Zarko or Zarkos (gr. ) is a village of the Farkadona municipality in the east part of the Trikala Prefecture, Greece. Population 1498 (2001). Zarkos is also a mountain (c. 730 m) in Thessaly

Zarko's initial name was ‘Fayttos’, however still it is not clear at which exactly point the name changed to 'Zarko'.

There is also loads of speculation regarding the source of its current name. Some people say that many roe deer (zarkadia, Greek: ζαρκάδια) used to live around the area, while others believe that this is actually the name (Zarko) of a Yugoslavian General who helped in a way to liberate the whole area.

The fact is that it all started thousands of years ago as archaeological excavations in the wider area brought up buildings of a prehistoric settlement, probably of around 6500-5800 BC.

During the Turkish occupation years Zarko was one of the main centres of the wider Thessaly area. There was more than a 5000 population and there was a Greek, a Turkish and a Jewish area. Zarko's people were mainly working in the fields producing cotton and they were quite capable of producing fabrics of the highest quality; in the late 19th century the 'Zarkina pania' (cotton fabrics of Zarko) were well-known in the area.

Zarkos was under Ottoman occupation until the liberation of much Thessaly as well as the modern south-eastern Arta Prefecture in 1881. Now-days you can still see the Turkish and the Greek forts that were build in the 19th century in order to define the borders between the 2 countries.

After World War II and the Greek Civil War, the population steadily declined as residents moved to larger towns and cities. Many people also left as immigrants to countries like Germany and the United States.

In the mid 50’s Zarko was the very first village in the area to start modernising the traditional way of agriculture. It introduced the first ‘fabric made water-pipes’ that were used in order to water the cotton fields, as well as bringing in the area the first tractors.
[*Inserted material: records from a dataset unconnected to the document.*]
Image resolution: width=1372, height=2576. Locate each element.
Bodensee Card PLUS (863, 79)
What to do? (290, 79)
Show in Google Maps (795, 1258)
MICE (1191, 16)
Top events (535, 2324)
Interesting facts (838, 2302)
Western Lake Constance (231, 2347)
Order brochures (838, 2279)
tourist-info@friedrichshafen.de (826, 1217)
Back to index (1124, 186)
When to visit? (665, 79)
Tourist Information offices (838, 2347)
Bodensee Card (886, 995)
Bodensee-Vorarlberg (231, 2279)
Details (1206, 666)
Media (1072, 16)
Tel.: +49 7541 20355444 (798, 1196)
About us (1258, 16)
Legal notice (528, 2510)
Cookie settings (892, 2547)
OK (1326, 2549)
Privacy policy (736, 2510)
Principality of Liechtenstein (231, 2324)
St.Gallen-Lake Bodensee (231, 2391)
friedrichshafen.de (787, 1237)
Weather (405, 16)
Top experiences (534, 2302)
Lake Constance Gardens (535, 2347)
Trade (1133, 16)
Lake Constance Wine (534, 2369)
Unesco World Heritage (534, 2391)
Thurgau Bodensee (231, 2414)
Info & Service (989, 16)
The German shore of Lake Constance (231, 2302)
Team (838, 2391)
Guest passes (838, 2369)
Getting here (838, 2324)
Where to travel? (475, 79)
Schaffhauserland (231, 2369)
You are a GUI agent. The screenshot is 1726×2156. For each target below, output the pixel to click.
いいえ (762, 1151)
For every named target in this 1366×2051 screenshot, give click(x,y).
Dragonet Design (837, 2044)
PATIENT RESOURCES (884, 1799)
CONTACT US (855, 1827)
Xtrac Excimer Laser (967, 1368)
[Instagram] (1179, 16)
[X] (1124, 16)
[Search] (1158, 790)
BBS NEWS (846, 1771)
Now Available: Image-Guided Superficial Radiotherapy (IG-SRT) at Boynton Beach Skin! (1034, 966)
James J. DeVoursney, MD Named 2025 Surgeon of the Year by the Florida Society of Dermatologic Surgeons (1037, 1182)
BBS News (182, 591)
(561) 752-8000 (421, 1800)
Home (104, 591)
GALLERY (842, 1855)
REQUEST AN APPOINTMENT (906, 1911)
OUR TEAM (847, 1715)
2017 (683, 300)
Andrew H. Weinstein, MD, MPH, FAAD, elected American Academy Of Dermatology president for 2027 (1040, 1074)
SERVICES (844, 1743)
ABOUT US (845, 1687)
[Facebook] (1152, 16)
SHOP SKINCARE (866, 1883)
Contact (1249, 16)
Electricity and automobiles arrived in the 1960s, it was linked with pavement in the late-20th century while television arrived in the 1970s. Internet and computers arrived in the late-1990s.

A special note needs to be done regarding the 12th century St. John’s monastery which is located around 2 kilometres north of Zarkos. Deserted for many years it is now reconstructed and occupied with nuns.